Правда, и тот и другой – Хальс в особенности – были, что называется, художниками внешности; иными словами, наружный облик привлекал их внимание больше, чем внутренний, и в своем творчестве они больше доверяли глазу, чем фантазии. Единственно возможное для них преображение модели состояло в том, что они видели ее в изящных красках, в позах, характерных и правдивых, и воспроизводили ее наилучшим образом, насколько позволяли им палитра и рука. Верно и то, что тайна формы, света и тона не захватывала их всецело и что в своих картинах, написанных без особенного анализа, на основе кратковременных впечатлений, они воспроизводили лишь то, что видели, не добавляли ни много тени к теням, ни много света к свету. Таким образом, великое открытие Рембрандта в области светотени осталось у них рядовым приемом, не стало редкостным, так сказать, поэтическим. И все же верно, что если Рембрандта в этом 1632 году поместить среди учителей, многому его научивших, среди мастеров, значительно превосходивших его технической сноровкой и опытом, то «Урок анатомии» безусловно потеряет большую долю своей ценности.

Подлинная заслуга этого произведения состоит в том, что оно отмечает целый этап в творчестве художника, указывает на его большой шаг вперед, раскрывает с очевидностью цель, которую он себе ставит, и если не позволяет еще вполне определить, чем он станет через несколько лет, то, во всяком случае, содержит первый намек на это. В этой картине – только зародыш Рембрандта, и далеко не всего Рембрандта, а поэтому было бы несправедливо судить о нем по этому первому проявлению его таланта. Сюжет «Урока анатомии» уже трактовался до Рембрандта в том же виде – тот же стол для вскрытия и труп в ракурсе, такое же освещение центрального предмета, который нужно было выделить; Рембрандту оставалось лишь лучше разработать сюжет и, конечно, тоньше его прочувствовать. Я не стану доискиваться до философского смысла этой сцены, в которой живописный эффект и сердечное чувство мастера достаточно все объясняют. Я никогда толком не мог понять всю философию, которую усматривали в серьезных и простых лицах и в застывших фигурах, расположенных довольно симметрично и позирующих для портрета, что и составляет недостаток картины.

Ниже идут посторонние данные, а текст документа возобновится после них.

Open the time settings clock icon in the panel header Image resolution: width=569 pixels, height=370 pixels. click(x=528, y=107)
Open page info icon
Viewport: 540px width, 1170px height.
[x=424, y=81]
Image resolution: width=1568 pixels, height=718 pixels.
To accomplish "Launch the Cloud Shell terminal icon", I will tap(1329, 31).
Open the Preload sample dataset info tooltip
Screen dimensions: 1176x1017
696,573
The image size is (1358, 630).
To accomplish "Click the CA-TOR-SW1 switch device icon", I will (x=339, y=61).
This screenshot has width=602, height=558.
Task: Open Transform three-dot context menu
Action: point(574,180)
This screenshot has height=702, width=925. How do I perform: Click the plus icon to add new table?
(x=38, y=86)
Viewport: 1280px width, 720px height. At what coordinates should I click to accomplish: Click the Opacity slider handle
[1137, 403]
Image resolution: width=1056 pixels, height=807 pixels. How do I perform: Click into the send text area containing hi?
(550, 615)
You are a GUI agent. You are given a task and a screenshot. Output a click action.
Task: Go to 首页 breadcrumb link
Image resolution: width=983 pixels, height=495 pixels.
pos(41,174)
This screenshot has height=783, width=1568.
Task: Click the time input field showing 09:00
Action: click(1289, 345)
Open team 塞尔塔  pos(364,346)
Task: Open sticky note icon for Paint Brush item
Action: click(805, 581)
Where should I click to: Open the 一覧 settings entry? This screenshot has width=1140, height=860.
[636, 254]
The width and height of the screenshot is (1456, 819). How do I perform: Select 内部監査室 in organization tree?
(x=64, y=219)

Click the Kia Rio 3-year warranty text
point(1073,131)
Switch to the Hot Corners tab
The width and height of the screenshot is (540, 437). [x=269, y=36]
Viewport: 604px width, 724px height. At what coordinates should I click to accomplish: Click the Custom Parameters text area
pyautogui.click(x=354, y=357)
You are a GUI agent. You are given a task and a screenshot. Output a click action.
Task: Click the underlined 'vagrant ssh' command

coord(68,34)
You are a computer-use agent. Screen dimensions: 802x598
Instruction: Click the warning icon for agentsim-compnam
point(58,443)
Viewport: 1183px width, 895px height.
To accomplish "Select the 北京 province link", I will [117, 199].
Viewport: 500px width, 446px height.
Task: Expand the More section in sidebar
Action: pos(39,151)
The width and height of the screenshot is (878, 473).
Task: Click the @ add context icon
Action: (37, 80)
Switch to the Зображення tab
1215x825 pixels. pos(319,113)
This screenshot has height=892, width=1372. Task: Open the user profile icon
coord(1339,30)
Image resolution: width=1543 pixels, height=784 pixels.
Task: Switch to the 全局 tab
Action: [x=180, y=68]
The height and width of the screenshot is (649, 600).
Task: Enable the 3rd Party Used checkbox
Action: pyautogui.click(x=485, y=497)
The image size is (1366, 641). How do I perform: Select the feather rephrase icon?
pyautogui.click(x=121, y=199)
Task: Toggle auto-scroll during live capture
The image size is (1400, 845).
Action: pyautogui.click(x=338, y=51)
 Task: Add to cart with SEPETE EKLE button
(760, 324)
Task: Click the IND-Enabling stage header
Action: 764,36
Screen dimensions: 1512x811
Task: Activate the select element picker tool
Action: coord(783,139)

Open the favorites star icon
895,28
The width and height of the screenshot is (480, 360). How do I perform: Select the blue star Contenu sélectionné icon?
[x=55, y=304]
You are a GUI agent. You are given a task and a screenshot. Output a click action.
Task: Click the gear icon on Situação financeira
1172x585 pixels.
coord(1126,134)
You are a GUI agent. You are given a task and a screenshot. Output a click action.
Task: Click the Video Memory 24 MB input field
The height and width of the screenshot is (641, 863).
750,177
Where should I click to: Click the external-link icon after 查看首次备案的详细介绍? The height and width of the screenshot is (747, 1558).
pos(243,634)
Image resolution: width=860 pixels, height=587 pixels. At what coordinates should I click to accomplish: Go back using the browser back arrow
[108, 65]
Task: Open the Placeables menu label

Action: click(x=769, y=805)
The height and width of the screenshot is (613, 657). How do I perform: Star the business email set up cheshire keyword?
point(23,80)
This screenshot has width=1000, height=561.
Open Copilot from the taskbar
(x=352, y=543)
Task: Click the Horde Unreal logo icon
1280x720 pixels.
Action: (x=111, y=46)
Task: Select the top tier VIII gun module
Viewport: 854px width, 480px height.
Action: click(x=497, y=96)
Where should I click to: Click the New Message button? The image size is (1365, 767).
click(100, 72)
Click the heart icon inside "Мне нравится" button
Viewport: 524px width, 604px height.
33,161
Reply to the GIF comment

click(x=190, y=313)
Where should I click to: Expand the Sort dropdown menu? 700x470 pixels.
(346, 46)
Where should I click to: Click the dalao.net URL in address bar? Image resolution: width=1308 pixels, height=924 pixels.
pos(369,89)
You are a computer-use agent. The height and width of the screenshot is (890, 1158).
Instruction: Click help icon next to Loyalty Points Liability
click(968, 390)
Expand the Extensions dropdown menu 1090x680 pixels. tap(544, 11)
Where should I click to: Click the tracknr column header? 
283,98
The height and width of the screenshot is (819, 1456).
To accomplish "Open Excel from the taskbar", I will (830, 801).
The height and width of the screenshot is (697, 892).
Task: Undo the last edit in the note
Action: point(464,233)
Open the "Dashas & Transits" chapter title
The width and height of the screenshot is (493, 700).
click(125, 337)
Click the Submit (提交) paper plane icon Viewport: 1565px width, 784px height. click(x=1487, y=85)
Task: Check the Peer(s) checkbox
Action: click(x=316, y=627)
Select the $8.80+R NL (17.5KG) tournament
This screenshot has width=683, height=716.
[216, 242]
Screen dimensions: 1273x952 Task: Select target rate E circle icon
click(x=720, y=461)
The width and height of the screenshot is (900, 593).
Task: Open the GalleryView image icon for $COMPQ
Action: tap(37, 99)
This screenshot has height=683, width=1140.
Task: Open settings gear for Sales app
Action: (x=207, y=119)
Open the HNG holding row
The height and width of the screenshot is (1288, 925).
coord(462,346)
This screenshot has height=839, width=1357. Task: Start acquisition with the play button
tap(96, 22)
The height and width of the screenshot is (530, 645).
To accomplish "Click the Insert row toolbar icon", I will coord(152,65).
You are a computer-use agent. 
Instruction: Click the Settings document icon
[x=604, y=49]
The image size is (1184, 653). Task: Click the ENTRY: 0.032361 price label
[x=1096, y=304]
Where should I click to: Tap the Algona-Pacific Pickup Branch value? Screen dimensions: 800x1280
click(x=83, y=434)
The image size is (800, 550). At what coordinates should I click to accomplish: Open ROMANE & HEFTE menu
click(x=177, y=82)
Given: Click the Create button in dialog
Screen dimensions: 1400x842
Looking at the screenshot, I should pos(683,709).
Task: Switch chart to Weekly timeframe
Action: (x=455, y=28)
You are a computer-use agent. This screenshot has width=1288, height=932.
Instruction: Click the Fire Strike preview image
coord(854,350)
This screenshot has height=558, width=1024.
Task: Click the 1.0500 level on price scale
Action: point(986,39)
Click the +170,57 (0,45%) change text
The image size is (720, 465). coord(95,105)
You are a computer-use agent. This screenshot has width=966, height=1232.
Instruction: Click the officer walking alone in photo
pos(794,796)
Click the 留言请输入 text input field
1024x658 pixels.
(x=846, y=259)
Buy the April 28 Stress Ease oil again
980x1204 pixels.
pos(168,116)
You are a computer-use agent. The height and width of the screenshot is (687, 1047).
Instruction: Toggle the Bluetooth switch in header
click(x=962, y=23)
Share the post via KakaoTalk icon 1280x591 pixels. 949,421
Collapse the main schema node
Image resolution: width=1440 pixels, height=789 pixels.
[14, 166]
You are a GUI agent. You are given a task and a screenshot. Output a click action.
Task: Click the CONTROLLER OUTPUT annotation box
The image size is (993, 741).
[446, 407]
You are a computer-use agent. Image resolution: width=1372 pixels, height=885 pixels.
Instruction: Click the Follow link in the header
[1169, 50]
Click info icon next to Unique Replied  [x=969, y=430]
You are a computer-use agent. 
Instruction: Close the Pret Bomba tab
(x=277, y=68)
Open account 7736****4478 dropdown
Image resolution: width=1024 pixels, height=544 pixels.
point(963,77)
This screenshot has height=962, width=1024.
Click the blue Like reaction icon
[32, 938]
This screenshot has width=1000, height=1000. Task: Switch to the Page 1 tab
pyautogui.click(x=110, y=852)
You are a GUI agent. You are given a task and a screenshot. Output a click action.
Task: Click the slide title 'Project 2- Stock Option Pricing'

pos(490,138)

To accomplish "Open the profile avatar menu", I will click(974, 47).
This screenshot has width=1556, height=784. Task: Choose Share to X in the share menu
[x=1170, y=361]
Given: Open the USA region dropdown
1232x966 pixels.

Самая живая фигура картины, самая реальная и также самая похожая, та, которая больше всех «вышла» – скажем так, вспоминая чистилище, через которое проходит портретная фигура, прежде чем попасть в область подлинного искусства, – это доктор Тюльп. Среди других есть несколько безжизненные головы, которые Рембрандт бросил, не дописав, – не скажу, чтоб они были хорошо увидены, прочувствованы и написаны. И только в двух, даже в трех лицах, если считать и побочную фигуру на втором плане, при внимательном взгляде ясно чувствуется далевая точка зрения, что‑то живое и трепетное, неуловимое и пламенное, что станет всей сущностью гения Рембрандта. Они серы, затушеваны, великолепно построены без видимых контуров, словно вылеплены изнутри, и живут своей особенной, бесконечно глубокой жизнью, которую один Рембрандт умеет обнаруживать под внешним покровом реальной жизни. Это очень много, потому что здесь уже можно говорить об искусстве Рембрандта, о его методах как совершившемся факте; но этого слишком мало, когда вспоминаешь, что заключают в себе полноценные произведения Рембрандта, и думаешь о необыкновенной славе этой картины.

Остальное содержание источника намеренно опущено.